Así, pues, existían esos espíritus de los muertos, malignos de garras curvas y colmillos de lobo que habitaban en los huecos, las cavernas, los escondrijos de la maleza, los troncos excavados, y que salían de sus escondites a espantar a los vivos y atormentados. Lo decía Moerenhout, en ese libro que te prestó el colono Goupil, tan minucioso sobre los desaparecidos dioses y demonios de los maoríes, antes de que los europeos llegaran hasta aquí y mataran sus creencias y costumbres. Y, acaso, hasta hablaba de ellos, también, aquella novela de Loti que entusiasmó a Vincent y que por primera vez puso en tu cabeza la idea de Tahití. No los habían desaparecido totalmente, después de todo. Algo de ese hermoso pasado aleteaba bajo el ropaje cristiano que misioneros y pastores les habían impuesto. No hablaban nunca de ello, y cada vez que Koke trataba de sonsacar algo a los nativos sobre sus viejas creencias, el tiempo en que eran libres como sólo pueden sedo los salvajes, ellos lo miraban sin comprender. Se reían de él, ¿de qué hablaba?, como si lo que sus ancestros hacían, adoraban y temían se hubiera eclipsado de sus vidas. No era cierto; por lo menos ese mito todavía estaba vivo; lo demostraba el murmullo quejumbroso de la muchacha que tenías en tus brazos: tupapau, tupapau.

Sintió la verga tiesa. Temblaba de excitación. Advirtiéndolo, la chiquilla se desplegó en el colchón con esa lentitud cadenciosa, algo felina, que tanto lo seducía e intrigaba en las nativas, esperando que él se desnudara. Con fiebre en el cuerpo, se tumbó junto a ella, pero, en vez de montarse encima, la hizo girar sobre sí misma y quedar bocabajo, en la postura en que la había sorprendido. Tenía todavía en los ojos el espectáculo imborrable de esas nalgas fruncidas y levantadas por el miedo. Le costó trabajo penetrada -la sentía ronronear, quejarse, encogerse, y, por fin, chillar-, y, apenas sintió su verga allí adentro, apretada y doliendo, eyaculó, con un aullido. Por un instante, sodomizando a Teha'amana se sintió un salvaje.

A la mañana siguiente, con las primeras luces, comenzó a trabajar. El día estaba seco y había ralas nubes en el cielo; dentro de poco estallaría a su alrededor una fiesta de colores.
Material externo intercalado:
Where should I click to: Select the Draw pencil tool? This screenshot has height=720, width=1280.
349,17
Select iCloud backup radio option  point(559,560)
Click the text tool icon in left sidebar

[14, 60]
Fue y se dio un chapuzón en la cascada, desnudo, recordando que, a poco de llegar al lugar, un antipático gendarme llamado Claverie que lo vio chapoteando en el río sin ropa lo multó por «ofender la moral pública». Tu primer encuentro con una realidad que contradecía tus sueños, Koke. Se levantó y se preparó una taza de té, atropellándose. Hervía de impaciencia. Cuando Teha'amana se despertó, media hora más tarde, él estaba tan absorbido en sus bocetos y apuntes, preparando el cuadro, que ni siquiera escuchó sus buenos días.